I tested this code just now on an ATMega168 Baby Orangutan, and it works just fine. I can’t completely test it on my X2 since my accelerometer is pretty solidly integrated into my helicopter board. I think the code should only need one tweak to compile and run on the X2’s ATMega644, you should change the line:
ISR(USART_RX_vect){//USART Byte reieved
to read:
ISR(USART0_RX_vect){//USART Byte reieved

Don’t ask me why the vectors have different names, even though the register names are all the same.
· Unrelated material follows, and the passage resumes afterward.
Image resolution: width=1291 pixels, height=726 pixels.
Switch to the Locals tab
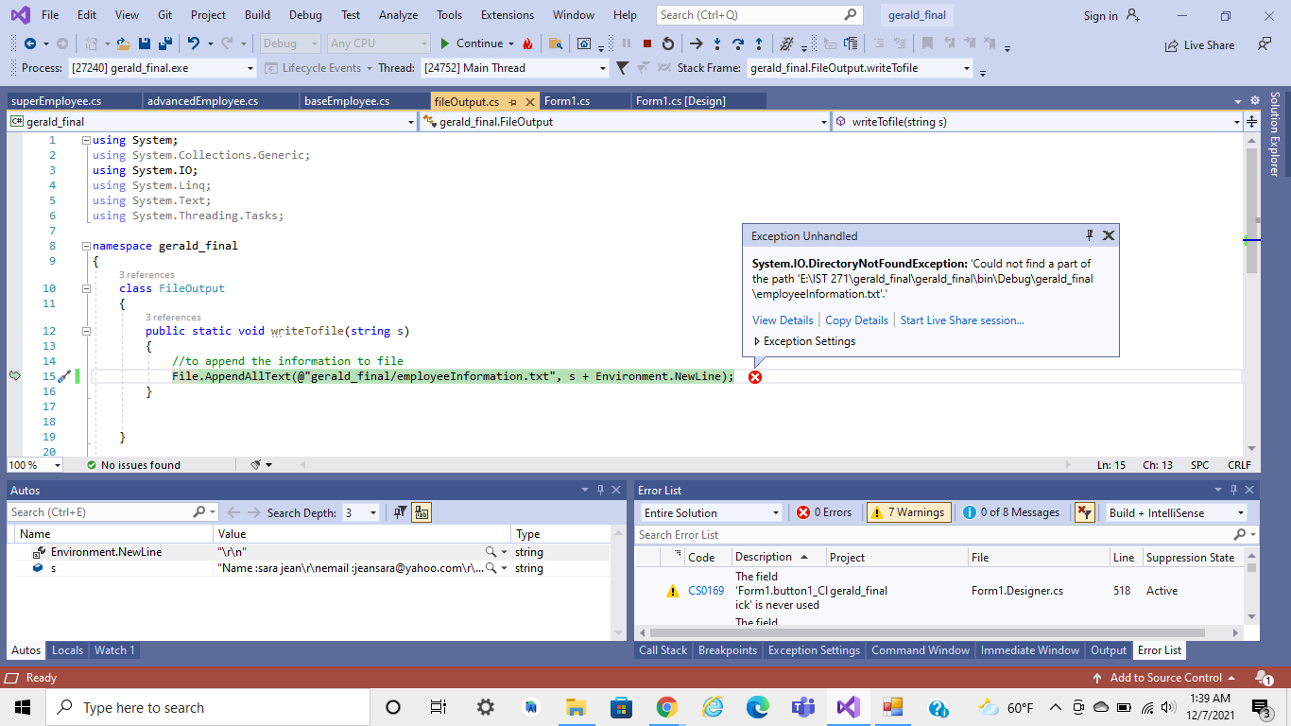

Also, keep in mind when running this code on your X2 that it’s using the hardware USART on the ATMega644. The USB to Serial adapter is connected to the hardware USART on the ATMega168. You should be able to copy in a couple of the Pololu library functions if you want to look at the accelerometer readings over the USB connection.


P.S. The I2C hardware functions are based on code by Peter Fleury. If you’re interested in implementing a software I2C interface (say, to keep the LCD usable) it turns out Peter also has code for that on his page.

I’m still stuck just trying to get power to these sensors. (I’ll deal with signal line voltage later.) I started out constructing a voltage divider out of two resistors to drop my 9V 800mA source down to 3.3V. But then I read somewhere that a simple resistive voltage divider could cause problems (can’t remember what exactly) and that I should instead be using a proper voltage regulator.

So now I’m trying to figure out what voltage regulator I should buy, but I’m completely overwhelmed. There are literally hundreds of different 3.3V regulators listed on the Jameco and Digikey websites. How do I know which to choose?

Yeah, a resistor-based voltage divider is good for very low current, high impedance applications like generating a reference voltage for an ADC, but not for powering most devices. Depending on the net resistance you use you will either ALWAYS be wasting lots of power, or limiting yourself to far too little current, or both. Not to mention that the internal, relatively low impedance of your device will mess up the division factor. Basically you don’t use voltage dividers to power things.

Anyway, if you’re just ordering a voltage regulator or two, you should skip Digikey ($25 minimum order or $5 handling) and go to Jameco. You should still get a few and any other parts you think you need, why waste the shipping. The other things to consider are your source voltage and current requirements, chip package, and price.

If you’re going to be using a voltage source close to your output voltage (like 5V), you’ll need a low-dropout (LDO) regulator. For a 9V source, a regular (not LDO) regulator should be fine. Of course there’s also an upper limit to the voltage you can use with a given regulator, so keep an eye on that, but those should be in the 10V-50V range.

Then make sure it can supply enough current for your device. Your two sensors together only need about 10mA (if I’m skimming the data-sheets right) so just about any regulator will do.

Then pick a package you like. Do you want surface mount? Through hole? Are you going for microscopic, or something you can easily solder by hand?

After taking all these into consideration, I usually get the cheapest one left (both Digikey and Jameco have good drill-down type menus). Or you could just go out to Radio Shack. They don’t sell a 3.3V regulator, but they do sell an adjustable one (I think you set the output voltage with resistors, be careful!).

Good luck!


I had emailed Jameco with a question a couple days ago, but they’ve yet to get back with me. In the meantime, Digi-Key has online chat customer service and was able to answer my questions right away. I think I can find $25 of other stuff to order, so I think I’ll go with Digi-Key.

Digi-Key told me that LDO basically means it’s a “better” regulator. The tech said that supply can dip lower to the output voltage than a non-LDO can without the ouput being affected. They suggested the LM2936Z-3.3/NOPB.